Finding conservation in demolition

This afternoon, council’s public work committee passed a bylaw intended to limit the waste from house demolitions and increase the recycling. It was written by staff in consultation with Richmond’s Small Builders Group, which means that the developers made the decisions. It appears fine until one does some simple math. Then it becomes evident that it does not provide the needed incentive for builders who demolish houses to recycle 90% of the material, as they could easily do. Financially, it still makes sense for the builders to keep on using methods that recycle only 50% of the materials and dump the other 50%.

I spoke on the issue on behalf of the Garden City Conservation Society, since our directors and I felt there was a significant opportunity for conservation. I explained how the bylaw could be modified to get results. Here are my speaking notes, as updated after the meeting.
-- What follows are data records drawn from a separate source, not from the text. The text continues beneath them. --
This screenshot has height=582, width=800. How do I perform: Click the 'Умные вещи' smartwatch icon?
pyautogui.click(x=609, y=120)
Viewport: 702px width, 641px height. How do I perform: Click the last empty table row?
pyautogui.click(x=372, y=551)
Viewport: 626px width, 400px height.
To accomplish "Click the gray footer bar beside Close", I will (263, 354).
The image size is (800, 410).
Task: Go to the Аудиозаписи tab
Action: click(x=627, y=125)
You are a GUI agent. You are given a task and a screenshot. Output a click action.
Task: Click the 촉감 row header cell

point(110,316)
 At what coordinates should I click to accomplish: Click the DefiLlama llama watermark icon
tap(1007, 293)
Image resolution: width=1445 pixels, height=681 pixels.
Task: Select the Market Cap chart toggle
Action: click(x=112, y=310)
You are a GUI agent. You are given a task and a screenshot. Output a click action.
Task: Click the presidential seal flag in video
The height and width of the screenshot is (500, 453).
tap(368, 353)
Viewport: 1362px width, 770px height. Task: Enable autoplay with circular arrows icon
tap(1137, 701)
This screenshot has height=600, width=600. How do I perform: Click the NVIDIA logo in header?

Councillors Harold Steves and Carol Day also spoke about ways to get better results, but staff did not want to work on it any further. It was decided to just pass it and look at it again in a year. Coun. Steves predicted that not much would happen to improve demolition recycling in the coming year. Supposedly, staff will be spending the next year looking into ways to accomplish what they could accomplish now by having functional incentives.

In Richmond, B.C., this is progress toward conservation. Since Metro Vancouver was there, maybe it will inspire some other Metro local governments to do a little more. I’m pretty sure that it’s at least better than nothing. We progress slowly.